Get the Latest, Greatest Test

That's the highly sensitive C-reactive protein test, or HSCRP. A study reported in the New England Journal of Medicine found that this blood test is twice as effective as a standard cholesterol test in predicting heart attacks and strokes. It measures the levels of a specific blood protein that indicates that you have inflamed heart arteries--the kind that rupture and cause heart failure.

 

When researchers at Brigham and Women's Hospital in Boston monitored 30,000 women for 3 years, they found that those with the highest levels of CRP suffered a much higher rate of heart attacks and strokes. And this result is perfectly applicable to men, says Paul Ridker, M.D., the lead study author.

"Since half of all heart-attack victims have normal cholesterol levels, the HSCRP test is a much better way to figure your true risk," he explains. Ask your doctor to perform the $15 HSCRP test (not the standard CRP test; that's important) along with your regular cholesterol test. "That gives you plenty of time to make some serious lifestyle changes to reduce the risk," concludes Dr. Ridker.

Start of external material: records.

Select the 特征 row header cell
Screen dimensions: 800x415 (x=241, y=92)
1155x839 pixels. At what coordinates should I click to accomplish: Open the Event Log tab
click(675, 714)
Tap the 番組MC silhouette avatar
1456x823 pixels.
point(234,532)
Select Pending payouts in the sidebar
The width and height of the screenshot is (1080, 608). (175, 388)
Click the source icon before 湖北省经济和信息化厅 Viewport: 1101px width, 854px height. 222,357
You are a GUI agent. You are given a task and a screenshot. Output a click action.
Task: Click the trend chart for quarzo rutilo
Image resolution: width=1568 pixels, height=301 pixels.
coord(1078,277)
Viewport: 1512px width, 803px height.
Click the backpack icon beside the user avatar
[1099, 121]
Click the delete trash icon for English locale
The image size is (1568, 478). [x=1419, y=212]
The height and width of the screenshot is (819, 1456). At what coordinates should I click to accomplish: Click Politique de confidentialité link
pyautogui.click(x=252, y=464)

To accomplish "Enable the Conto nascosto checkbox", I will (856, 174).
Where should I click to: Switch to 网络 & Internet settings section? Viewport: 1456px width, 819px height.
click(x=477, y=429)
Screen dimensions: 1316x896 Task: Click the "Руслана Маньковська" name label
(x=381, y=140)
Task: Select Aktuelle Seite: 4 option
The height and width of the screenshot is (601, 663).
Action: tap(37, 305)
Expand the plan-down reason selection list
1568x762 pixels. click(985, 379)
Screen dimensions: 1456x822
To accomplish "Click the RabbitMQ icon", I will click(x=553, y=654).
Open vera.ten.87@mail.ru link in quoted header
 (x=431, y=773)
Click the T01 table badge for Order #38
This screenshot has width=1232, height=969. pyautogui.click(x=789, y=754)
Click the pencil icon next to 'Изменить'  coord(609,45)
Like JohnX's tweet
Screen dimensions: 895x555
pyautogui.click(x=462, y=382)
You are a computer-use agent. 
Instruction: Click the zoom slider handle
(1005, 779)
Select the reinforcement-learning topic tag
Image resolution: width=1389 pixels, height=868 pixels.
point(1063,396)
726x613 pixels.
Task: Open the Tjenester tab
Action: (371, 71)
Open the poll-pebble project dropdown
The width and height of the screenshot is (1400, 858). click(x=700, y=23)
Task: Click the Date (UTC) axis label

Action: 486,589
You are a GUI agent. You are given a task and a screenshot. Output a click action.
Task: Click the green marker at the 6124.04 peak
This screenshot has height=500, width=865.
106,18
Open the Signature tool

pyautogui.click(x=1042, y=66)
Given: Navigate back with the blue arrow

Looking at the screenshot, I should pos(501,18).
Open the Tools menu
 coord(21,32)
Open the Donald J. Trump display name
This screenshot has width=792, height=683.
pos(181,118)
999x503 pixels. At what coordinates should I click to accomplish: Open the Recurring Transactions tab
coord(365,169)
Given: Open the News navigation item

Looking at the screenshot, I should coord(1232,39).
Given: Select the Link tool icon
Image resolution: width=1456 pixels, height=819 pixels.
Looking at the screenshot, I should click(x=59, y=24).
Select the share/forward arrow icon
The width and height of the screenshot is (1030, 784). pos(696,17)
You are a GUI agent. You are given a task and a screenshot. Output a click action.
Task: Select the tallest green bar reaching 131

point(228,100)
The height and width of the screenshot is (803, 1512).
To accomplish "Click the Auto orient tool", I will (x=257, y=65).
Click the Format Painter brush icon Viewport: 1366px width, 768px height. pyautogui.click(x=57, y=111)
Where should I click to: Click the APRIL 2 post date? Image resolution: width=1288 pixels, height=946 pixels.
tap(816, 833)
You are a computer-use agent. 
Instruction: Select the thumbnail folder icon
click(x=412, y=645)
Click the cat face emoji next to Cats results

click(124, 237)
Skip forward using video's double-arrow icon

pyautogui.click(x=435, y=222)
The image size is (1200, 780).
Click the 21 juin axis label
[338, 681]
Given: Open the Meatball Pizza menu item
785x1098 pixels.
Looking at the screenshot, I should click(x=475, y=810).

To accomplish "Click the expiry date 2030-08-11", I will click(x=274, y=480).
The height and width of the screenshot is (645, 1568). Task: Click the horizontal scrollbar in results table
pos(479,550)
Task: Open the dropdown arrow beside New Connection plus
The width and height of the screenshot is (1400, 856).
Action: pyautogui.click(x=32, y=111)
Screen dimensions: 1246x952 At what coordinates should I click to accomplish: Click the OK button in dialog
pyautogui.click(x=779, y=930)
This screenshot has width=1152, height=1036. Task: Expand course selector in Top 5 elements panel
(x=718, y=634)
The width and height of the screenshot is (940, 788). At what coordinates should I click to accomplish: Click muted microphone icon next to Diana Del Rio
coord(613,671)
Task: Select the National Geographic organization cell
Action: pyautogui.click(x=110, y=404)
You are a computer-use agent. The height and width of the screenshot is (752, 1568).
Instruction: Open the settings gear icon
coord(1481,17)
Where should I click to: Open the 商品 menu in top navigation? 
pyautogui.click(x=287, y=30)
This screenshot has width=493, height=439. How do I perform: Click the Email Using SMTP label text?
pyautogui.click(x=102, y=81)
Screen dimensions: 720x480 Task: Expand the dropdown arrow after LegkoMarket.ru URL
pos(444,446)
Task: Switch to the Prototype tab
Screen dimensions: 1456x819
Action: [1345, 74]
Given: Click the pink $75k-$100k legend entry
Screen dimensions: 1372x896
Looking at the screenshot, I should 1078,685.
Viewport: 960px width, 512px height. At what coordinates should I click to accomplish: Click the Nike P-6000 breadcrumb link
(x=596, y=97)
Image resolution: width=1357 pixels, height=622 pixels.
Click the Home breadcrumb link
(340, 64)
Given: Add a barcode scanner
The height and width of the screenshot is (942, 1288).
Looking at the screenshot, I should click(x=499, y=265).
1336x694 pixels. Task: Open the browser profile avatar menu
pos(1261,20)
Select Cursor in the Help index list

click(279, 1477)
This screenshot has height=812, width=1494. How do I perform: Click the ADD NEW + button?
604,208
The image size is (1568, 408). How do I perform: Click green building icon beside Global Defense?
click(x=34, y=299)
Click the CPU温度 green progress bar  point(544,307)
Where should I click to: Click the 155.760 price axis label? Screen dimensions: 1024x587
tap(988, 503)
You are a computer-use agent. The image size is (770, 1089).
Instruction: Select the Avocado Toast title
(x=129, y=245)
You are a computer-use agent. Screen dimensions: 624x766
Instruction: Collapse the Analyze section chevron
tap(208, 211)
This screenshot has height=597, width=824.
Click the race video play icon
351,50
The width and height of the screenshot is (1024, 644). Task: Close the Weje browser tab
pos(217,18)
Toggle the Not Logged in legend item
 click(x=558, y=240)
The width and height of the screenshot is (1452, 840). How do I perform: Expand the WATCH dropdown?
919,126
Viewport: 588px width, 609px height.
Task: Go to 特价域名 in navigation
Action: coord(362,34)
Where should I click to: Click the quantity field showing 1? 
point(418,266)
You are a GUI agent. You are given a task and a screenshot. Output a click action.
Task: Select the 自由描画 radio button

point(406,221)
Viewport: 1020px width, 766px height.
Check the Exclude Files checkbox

Keep up With Your Exercise

Over the past 4 decades, dozens of studies have shown that exercise is good for your heart. But here's the catch, according to a recent survey: You're only as strong as your last workout.

 

Doctors from the Framingham Heart Study in Massachusetts compared people who'd only recently started exercising with those who used to exercise regularly but stopped. Their finding: The cardiovascular mortality rate was 40 percent lower among the current exercisers.

 

"The benefits of exercise wear off quickly," says Scott Sherman, MD, of the UCLA school of medicine. Fortunately, the benefits of exercise also show up quickly, so if the only physical activity you ever have is moving pawn to knight six, you're not dead--yet. "The study shows that for sedentary patients, it's never too late to start being active," says Dr. Sherman.